Fedde, 21, listed at 6-foot-4 and 180 pounds, has strong ties to the Nationals through Bryce Harper. The two were teammates at the Las Vegas High. Harper has called Fedde’s slider “the best slider I’ve ever seen.” Fedde’s fastball sits between 91 and 93 mph, but has reached as high as 95 mph. He also throws a change-up.

“We felt the risk of him rehabbing and coming back to pre-injury form was worth the draft pick,” Nationals General Manager Mike Rizzo said.

Fedde, named a Louisville Slugger second-team All-American this season, posted an 8-2 record and 1.76 ERA and struck out 82 in 11 starts in his junior season, cut short by his elbow injury. He was named the Mountain West pitcher of the year and was considered a top-10 prospect until he was injured.

The Nationals have shown a willingness to draft pitchers with elbow injuries in the draft, and a strong track record in rehabbing pitchers with those ailments. The Nationals selected Lucas Giolito with the 16th overall pick in the 2012 draft knowing that his elbow could require surgery. Giolito is now thriving at Class A Hagerstown and ranked No. 21 on Baseball America’s list of Top 100 prospects. The Nationals also have successfully rehabbed Stephen Strasburg and Jordan Zimmermann, who have also undergone Tommy John surgery.

Fedde’s surgery was performed by Dr. Neal ElAttrache, who removed bone chips removed from Strasburg’s right elbow this offseason.
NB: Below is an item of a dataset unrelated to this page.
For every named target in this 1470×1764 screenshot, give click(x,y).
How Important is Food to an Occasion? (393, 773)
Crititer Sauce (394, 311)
Rizzo said the Nationals team doctor Wiemi Douoguih had a “deep conversation” with ElAttrache about Fedde’s surgery. “We know the medical team over there very well,” Rizzo said.

Fedde is advised by Scott Boras, who has a strong relationship with Nationals ownership and front office, and also represents several Nationals players. The assigned signing bonus value for the 18th pick is $2,145,600. The signing deadline is July 18.

Nationals assistant general manager and vice president of scouting operations Kris Kline saw Fedde’s first start of the season at UNLV this year and, even in the sixth inning, the pitcher was hitting 95 to 98 mph. “I walked out there thinking we have no shot at getting this player because he was a top-5 type guy,” Kline said.

Fedde is expected to miss, at least, 12 months. The Nationals won’t take over Fedde’s rehab process until he signs, but Rizzo said he was comfortable with Boras’ medical and rehab team.

With their second-round pick, the No. 57 overall selection, the Nationals picked left-hander Andrew Suarez, a junior from the University of Miami. Suarez missed his freshman season with labrum surgery. He went 6-3 with a 2.95 ERA over 16 starts this season, striking out 87 while walking 15.

At 6-foot-2, he throws a fastball in the low 90s, along with a curveball, slider and change-up. The assigned signing bonus value for the No. 57 pick is $987,800.

All 30 major league teams have a cap on signing bonuses for picks in the first 10 rounds, depending on when they pick and the number of compensatory picks they have. This year, the Nationals have the eighth-smallest signing bonus pool at $5.275 million. There are penalties if a team spends more than its cap amount.